Cabinet approves emergency Covid-19 legislation ahead of Thursday’s Dáil sitting
Leo Varadkar and President Michael D Higgins met this afternoon to discuss the State’s efforts to combat the coronavirus.
THE CABINET HAS approved emergency legislation to support the national response to the COVID-19 crisis.
The legislation, which was approved at an incorporeal meeting of ministers and the Taoiseach, puts on a legal footing the enhanced income supports for people who are diagnosed with, or required to self-isolate due to Covid-19.
The approval of the new law comes after Leo Varadkar and President Michael D Higgins met this afternoon to discuss the State’s efforts to combat the coronavirus.
They spoke about the huge challenge facing the nation and their confidence that the Irish people will pull through.

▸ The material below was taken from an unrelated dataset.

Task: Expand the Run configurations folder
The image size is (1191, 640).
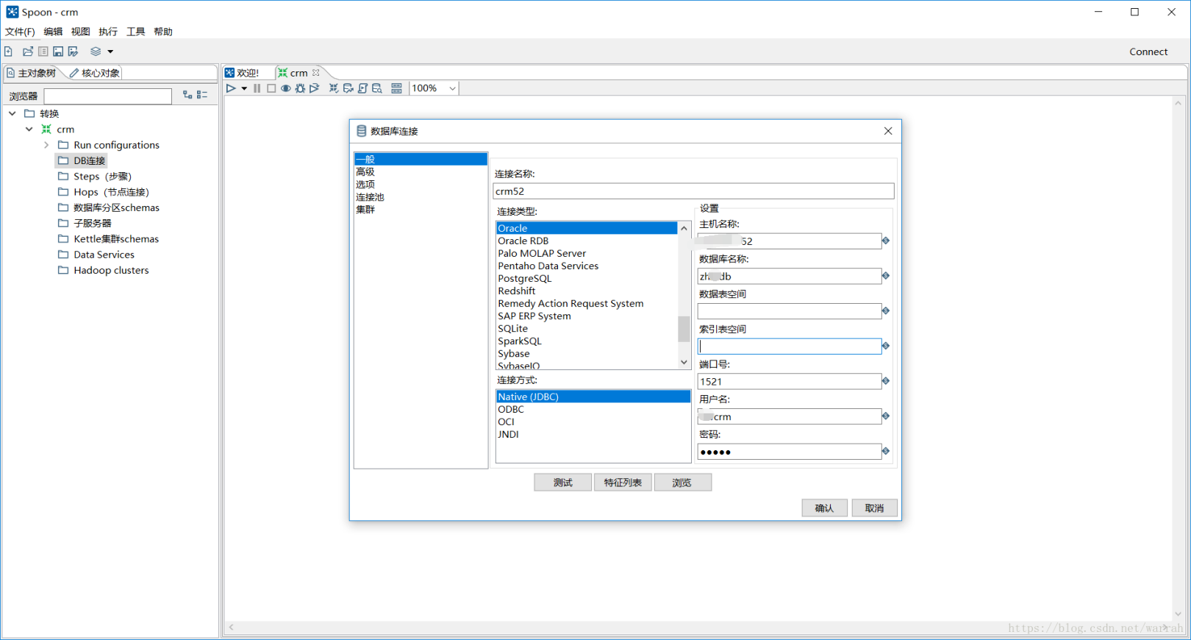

The new legislation, which will go before the Dáil on Thursday, also provides for changes to remove the waiting period for payment of Jobseekers Benefit and Jobseekers Allowance in these circumstances.
A government statement said that “these changes involve a significant Exchequer cost but are necessary to support the public health objective of ensuring people who need to self-isolate do so”.
The Bill also deals with the issue of detainment, which is something that already arose a number of weeks ago when Covid-19 was added to the existing list of notifiable diseases. This already include diseases like measles and TB.
At the moment, anytime there’s a public health emergency in Ireland or a breakout of an infectious disease, it’s declared, and powers are in place to detain an individual who has an infectious disease.
It is “very rarely used,” said Health Minister Simon Harris when speaking about the new legislation.
The legislation gives powers to detain a suspected source of Covid-19 if a medical officer believes that a person is a source of infection and that the detention or isolation of a person is necessary to prevent the spread.
“I mean most people who are sick want to be helped by the health service and so it is counter-intuitive that somebody wouldn’t. There is obviously an issue with this virus that you might be suspected of having it before it is confirmed… And therefore, it’s not proven from a legal point of view that those powers would apply to somebody who’s suspected of having it rather than just someone diagnosed with it. I really need to clarify though, it is highly unlikely that we would have to use them. Very similar provisions were in place for SARS,” Harris said today.
The Irish Council for Civil Liberties has said it is imperative that any emergency legislation introduced to curb the spread of COVID-19 should be time-limited, or include a sunset clause which stipulates that once this emergency is over it can no longer be used to interfere with rights.
“We are in the midst of a national and international emergency, of the extraordinary sort that necessitates interferences with our rights for the greater public good. ICCL supports the Government’s efforts to meet this unprecedented challenge.However, the Government and Oireachtas must act within the Constitution and ensure that any restrictions of rights are proportionate and only as invasive as is necessary to protect public health,” said ICCL’s Executive Director, Liam Herrick.
He said our society will return to normal, and when it does, the government needs to ensure that there has been no permanent erosion of rights, and that no future government could ever abuse legislation introduced to deal with this public health emergency.
The Bill approved today also provides for certain extra powers to be used “in extreme situations were to arise”, in relation to gatherings\events and travel “where there would be an immediate, exceptional and manifest risk to human life and public health from the spread of COVID-19″.
A statement from government says:
“These are provisions which the Government hopes it won’t have to use, given the powers already in place under the Health Act 1947, but legislation is being introduced to give Government powers in exceptional circumstances in the unlikely event that the need arises.
“All measures in the Bill relate only to the exceptional circumstances facing the country due to COVID-19.”
Details of the Bill are due to be published this evening. It is intended to enact the Bill through the Dáil on Thursday and the Seanad on Friday.
Only a limited number of TDs will be allowed to attend Leinster House.
The Ceann Comhairle Seán Ó Fearghaíl wrote to party leaders proposing that just 48 TDs should attend the sitting on Thursday.
Fianna Fáil, Fine Gael and Sinn Féin will be asked to limit their TDs attending to 11 each, the Greens to four, the regional independent group to three members, and all other parties and groups to two each.
The government is due to brief parties on the on the contents of the legislation as soon as it is published later today.
Today, it was also revealed that the government has asked marketing expert John Concannon – the man behind the 1916 commemorations, the Wild Atlantic Way and the former head of Varadkar’s strategic communications unit (SCU) – to coordinate the public communications campaign on Covid-19.